Supporting effective public sector reform is a major challenge that the World Bank and other agencies and stakeholders have been grappling with. It is increasingly recognized that political economy factors play a crucial role. However, beyond this broad proposition, specific questions arise: What country contexts are more/less propitious for public sector reforms and what reforms are likely to succeed where? And can more explicitly taking political economy challenges into account help to pursue public sector reforms even in less propitious contexts?
This paper addresses these issues in two ways: first, it draws on the existing literature to identify key propositions about factors that can trigger or facilitate public sector reforms, and those that tend to work against (successful) reforms. Second, it investigates the experience of World Bank public sector operations over the decade 2000-2010. It finds that governments in many developing countries face incentives to initiate public sector reforms, but that at the implementation stage, political costs frequently outweigh potential gains; and hence reforms are abandoned or left to wither. Real breakthroughs have been achieved in countries experiencing major structural shifts and those having political leadership committed to higher-level goals.

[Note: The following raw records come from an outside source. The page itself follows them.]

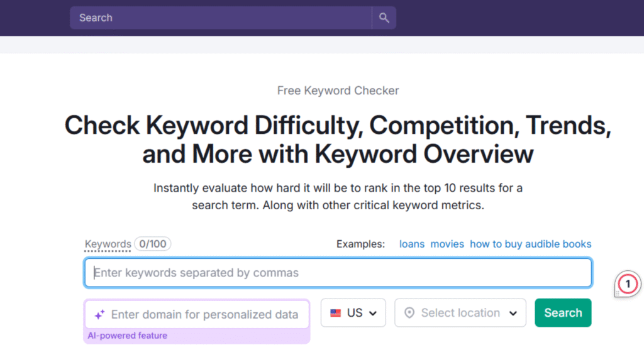
Task: Focus the 'Enter domain for personalized data' field
Action: point(204,314)
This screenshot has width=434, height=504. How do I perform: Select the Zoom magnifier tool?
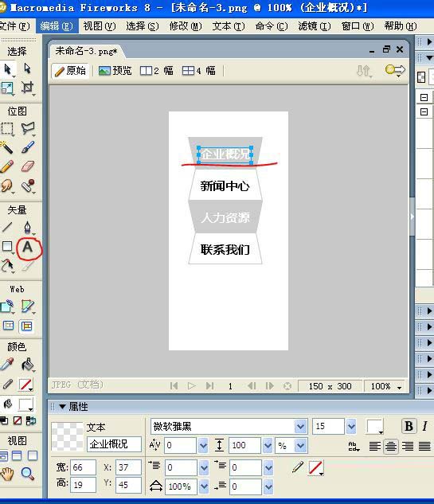[x=28, y=474]
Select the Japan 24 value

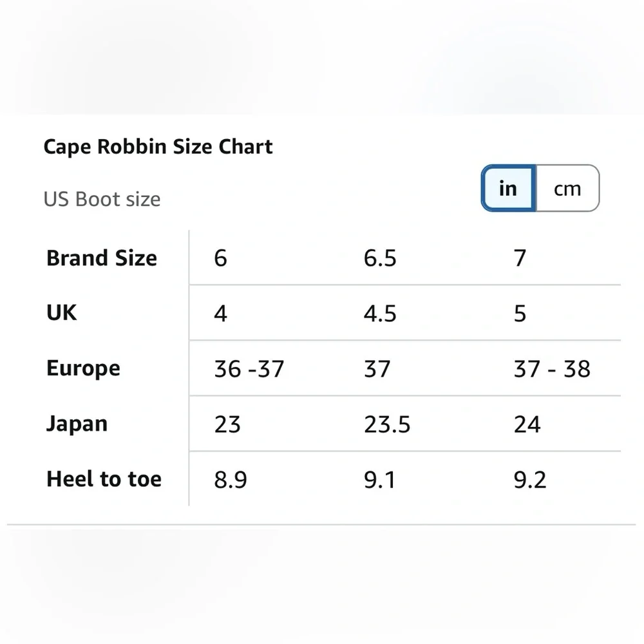tap(527, 424)
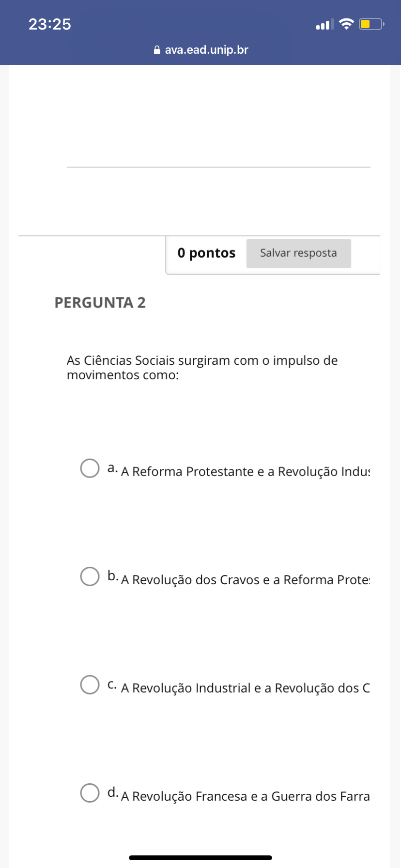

The review of operations shows that successful projects are significantly more widespread than the literature would lead to assume. Furthermore, it provides tentative evidence that investing in understanding political economy drivers has been associated with better project performance. Key implications are the need to differentiate between country contexts more clearly ex ante, concentrate more on reform implementation during windows of opportunity that are typically of limited duration, and design reforms with a clear plan of engagement with stakeholder incentives.